MEP Eleni Theocharous on Tuesday appeared to shoot herself in the foot by implying that the seat she won in the European Parliament in 2014, running on the Disy ticket, was hers rather than the party’s.
In an impassioned letter – made public – addressed to Disy chief Averof Neophytou, Theocharous said she agreed with the principle that seats in a legislature belong to the party rather than to the individual.
But in her very next sentence she said that in her case there are extenuating circumstances.
“I do possess the political integrity (and you are well aware of this) that I would be willing to return to you the seat [in the European Parliament],” Theocharous said.
She added: “But I reiterate: the seat I hold in the European Parliament, it is not you who gave it to me.
“On the night of the elections, you personally admitted to me that ‘we did not manage to get rid of you’. This was in front of witnesses.”

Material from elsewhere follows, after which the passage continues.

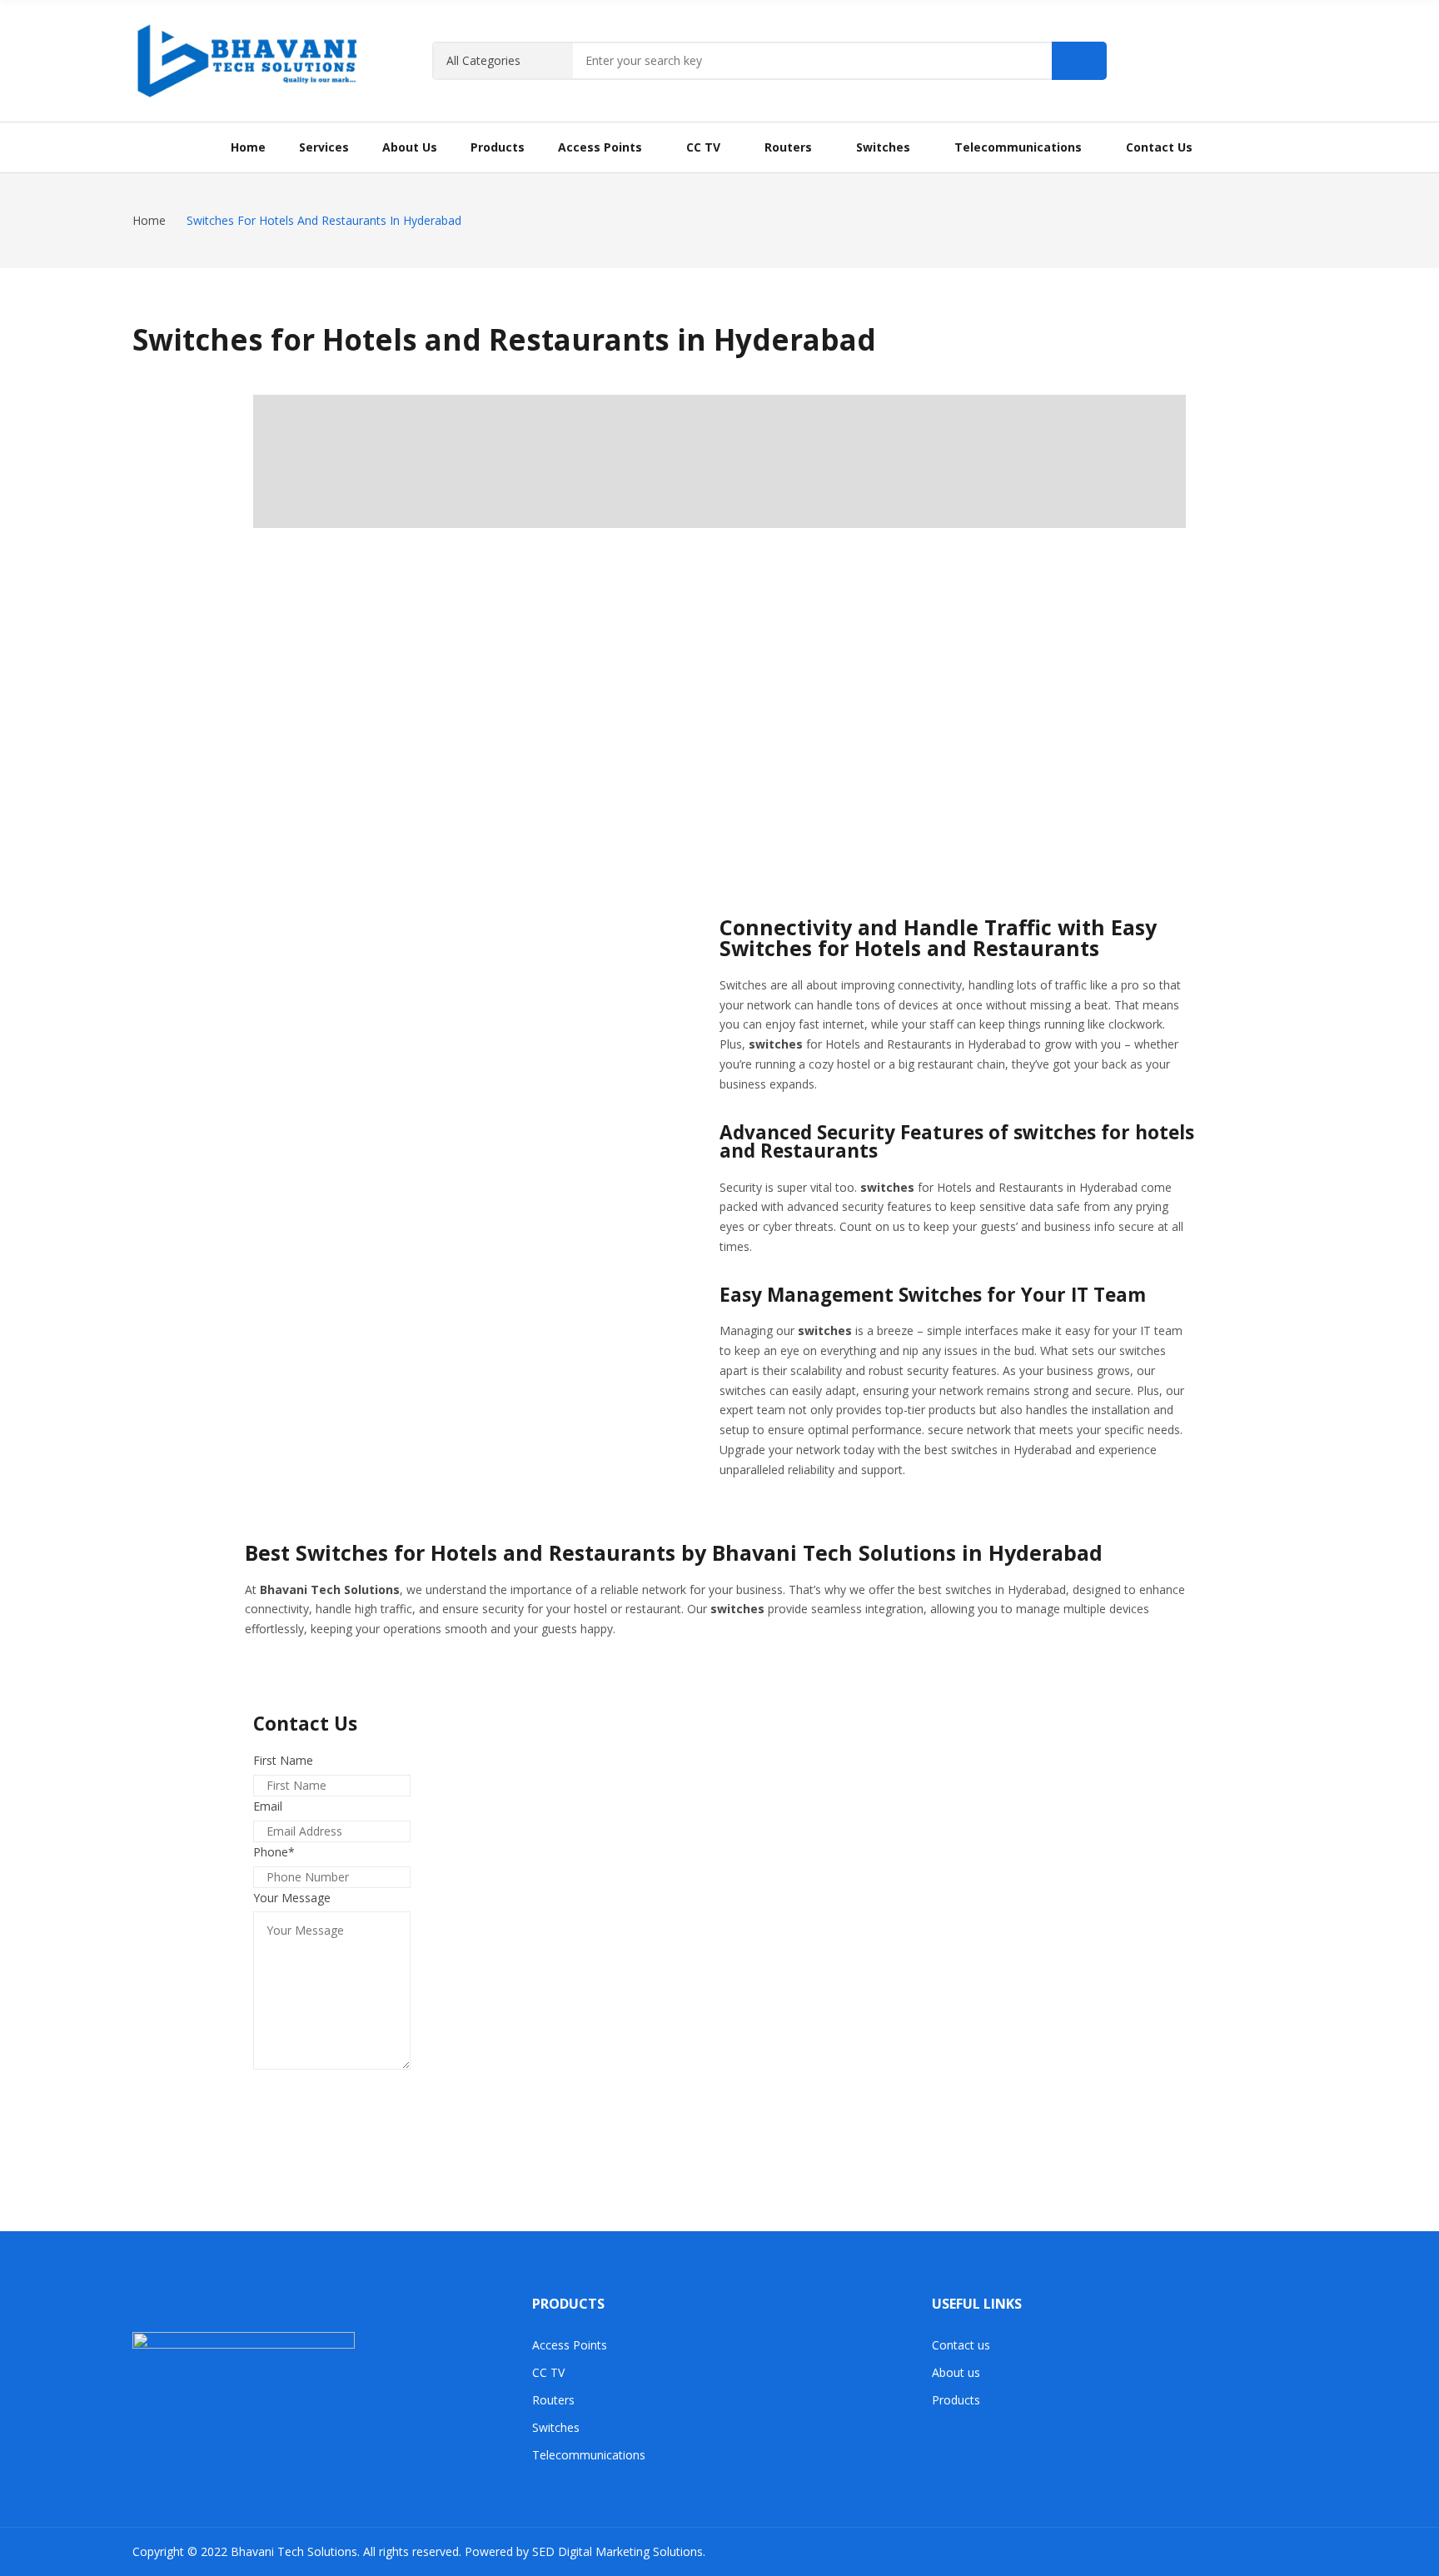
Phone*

Effectively, Theocharous is arguing that she got elected as MEP not thanks to Disy’s support but in spite of it. She claims that behind the scenes the Disy establishment sought to undermine her candidacy all along, primarily because of her views on the Cyprus issue.
She further accused Neophytou and Disy’s leadership of employing “revanchist tactics” against her – an allusion to her having left Disy.

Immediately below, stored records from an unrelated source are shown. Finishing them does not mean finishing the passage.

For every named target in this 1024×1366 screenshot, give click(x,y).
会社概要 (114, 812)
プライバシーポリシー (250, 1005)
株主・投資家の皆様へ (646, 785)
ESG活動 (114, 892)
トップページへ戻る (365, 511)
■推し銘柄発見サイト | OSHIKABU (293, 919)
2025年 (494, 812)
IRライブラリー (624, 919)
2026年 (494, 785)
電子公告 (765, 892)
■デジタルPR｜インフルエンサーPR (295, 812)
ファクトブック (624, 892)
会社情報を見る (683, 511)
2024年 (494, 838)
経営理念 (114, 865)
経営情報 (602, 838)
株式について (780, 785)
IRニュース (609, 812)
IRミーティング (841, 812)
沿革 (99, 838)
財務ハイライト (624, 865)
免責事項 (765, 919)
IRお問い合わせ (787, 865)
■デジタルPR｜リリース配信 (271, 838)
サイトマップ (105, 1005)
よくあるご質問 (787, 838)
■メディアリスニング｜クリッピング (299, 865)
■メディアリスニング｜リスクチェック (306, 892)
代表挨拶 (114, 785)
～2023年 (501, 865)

Mere months before the 2016 legislative elections, Theocharous launched a splinter party, Solidarity, in opposition to president Nicos Anastasiades’ approach to the Cyprus issue but did not give up her MEP seat despite no longer belonging to the party that had voted her in.
Neophytou accused Theocharous of a double standard:
“On the one hand she claims that seats belong to the parties, and on the other hand that Disy’s seat in the European Parliament belongs to her.”

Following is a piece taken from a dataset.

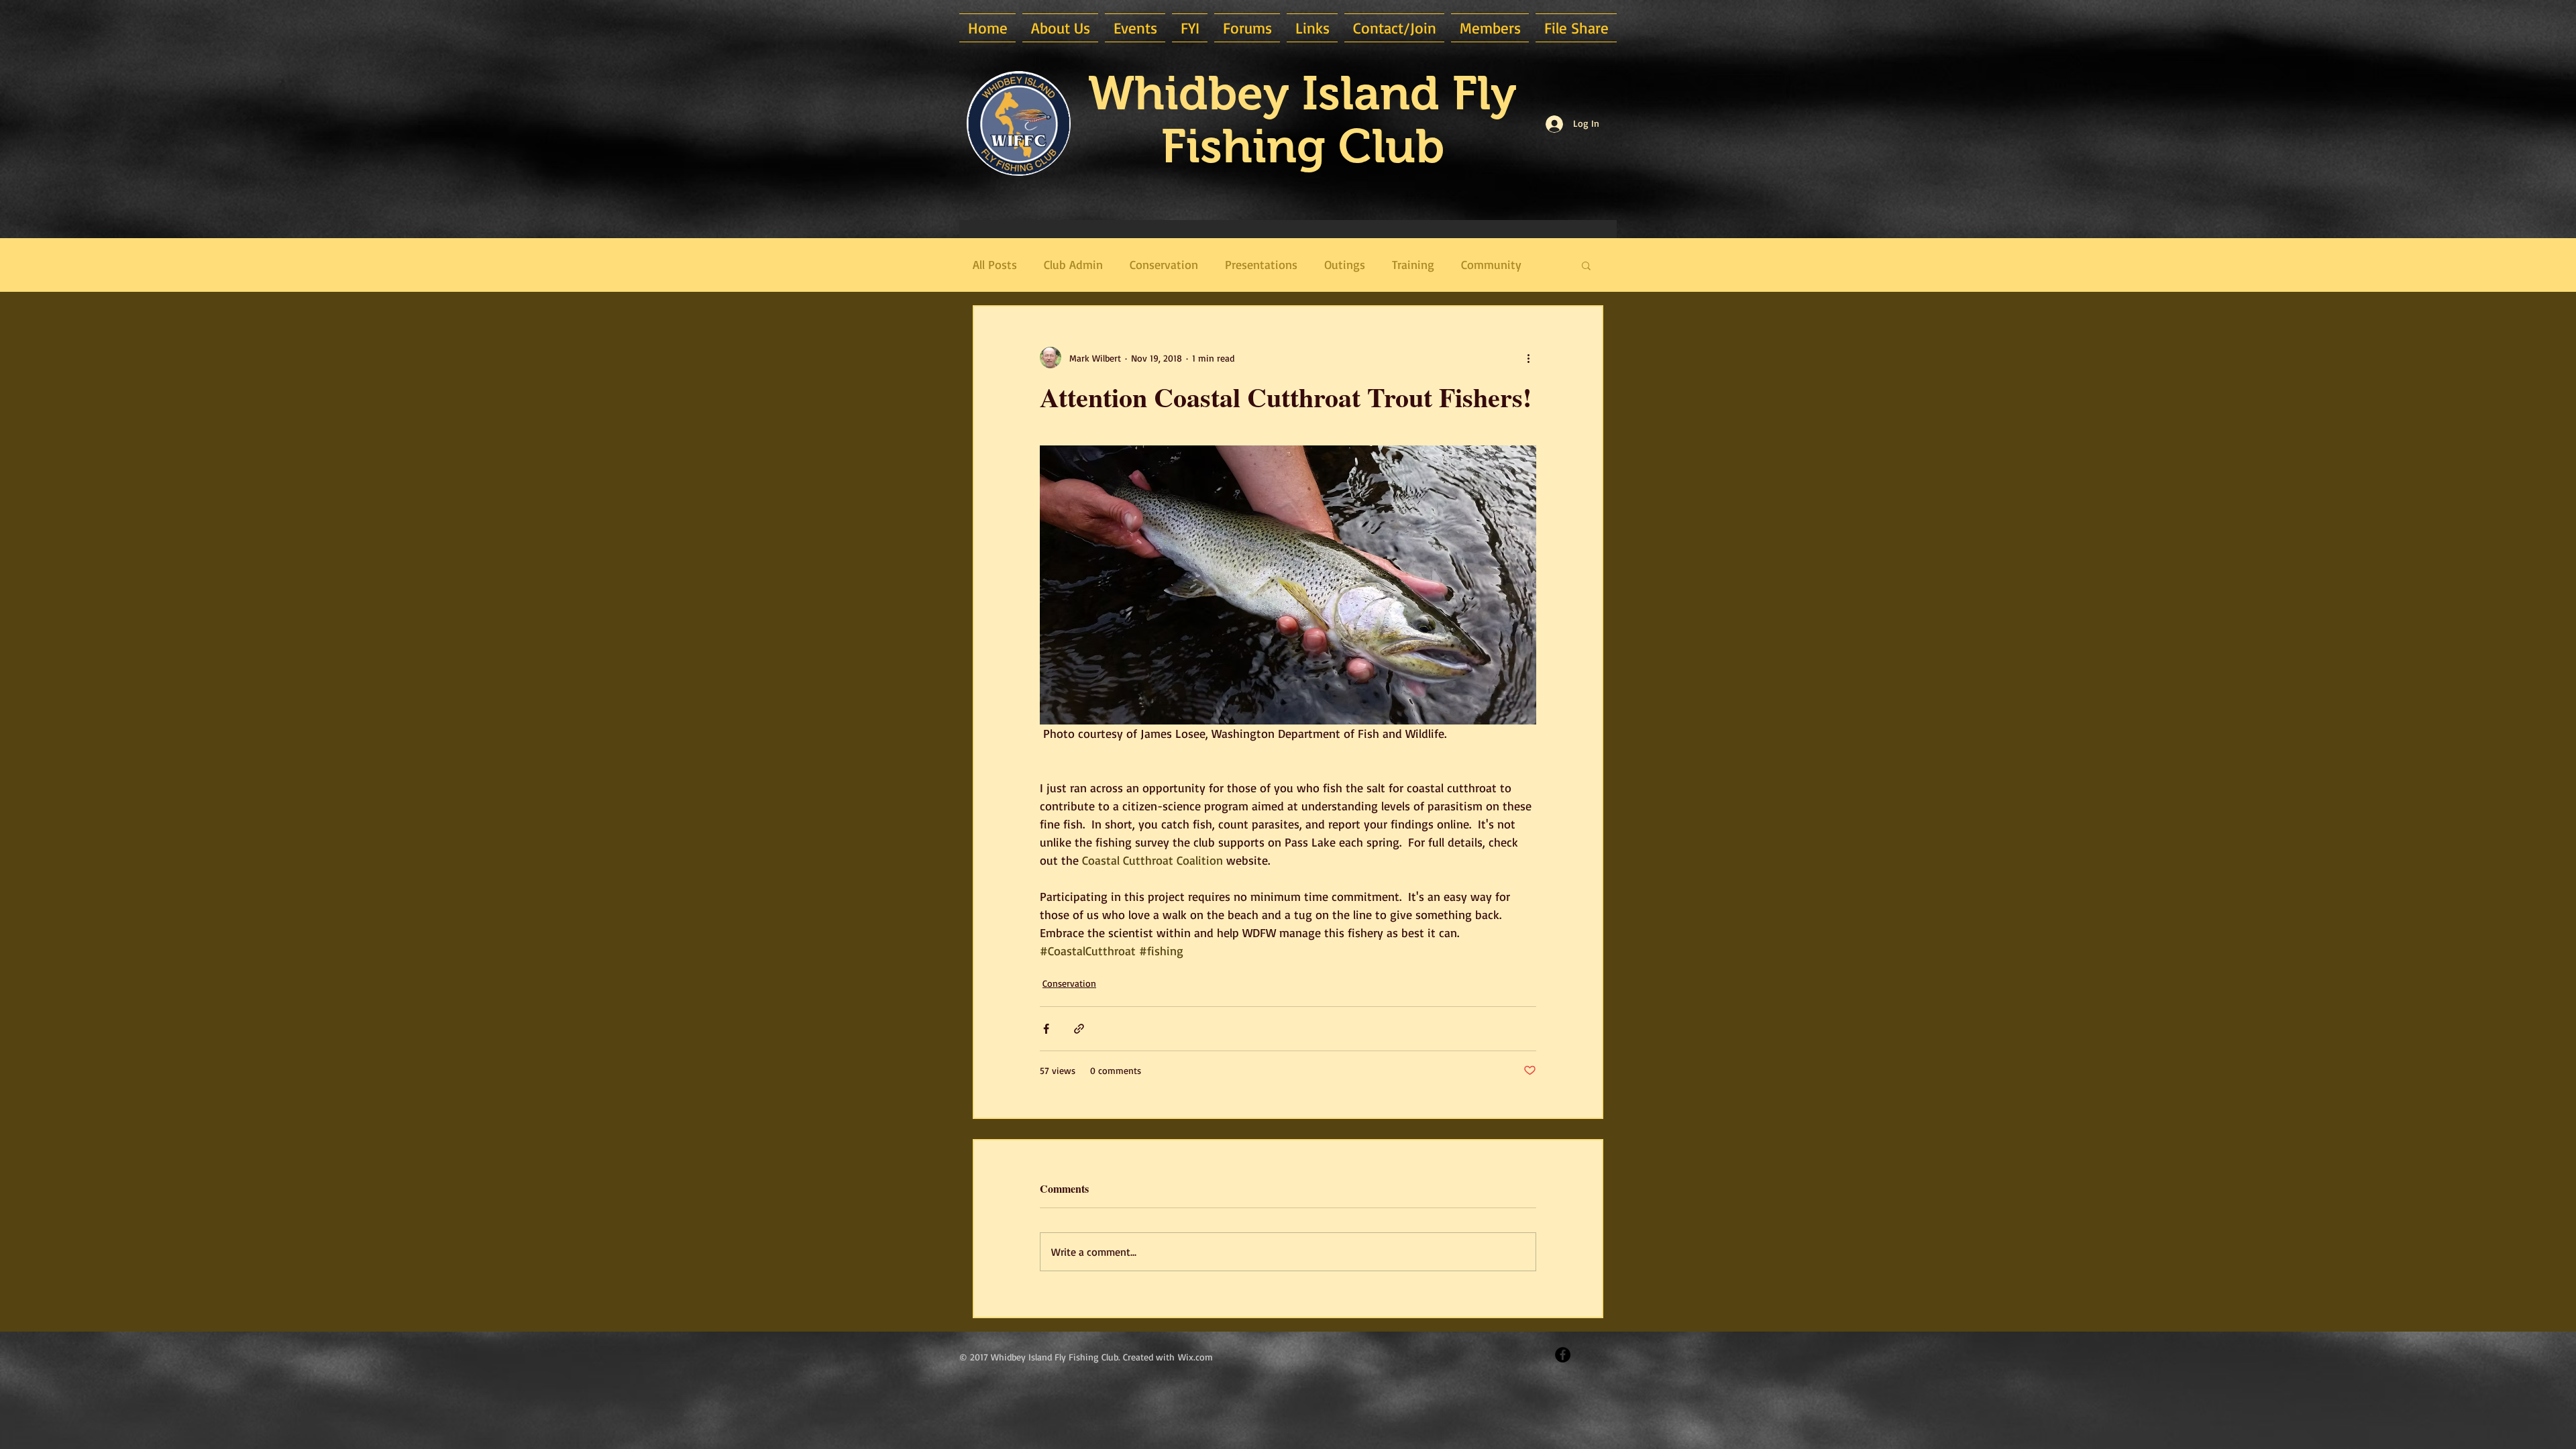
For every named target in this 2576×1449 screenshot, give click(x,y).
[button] (1060, 27)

He also brushed off Theocharous’ allegations that Disy was motivated by vengeance, pointing out that it was Disy who helped elect Solidarity member Demetris Syllouris as House president in 2016.
The spat concerns the vacated seat in the Cyprus parliament in the wake of the 2016 legislative elections, a result of Theocharous declining to be sworn in. Rather, she held onto her seat in the European Parliament.
The seat in the Cyprus parliament then went by default to Georgios Papadopoulos, Solidarity’s runner-up candidate.
The law however, does not allow a candidate – in this case Theocharous – to turn down a seat before being sworn in, which was why the runner-up’s swearing in was later declared null and void by a tribunal.
After the court ruled that Papadopoulos was not entitled to the seat, the Solidarity Party drafted a law, backed by most parties, allowing him to be sworn in again.
This law, however, was subsequently ruled unconstitutional by the supreme court.
As a result, a legal and political mess has emerged over what to do with the still-vacated seat.
Disy argues that a by-election should be held.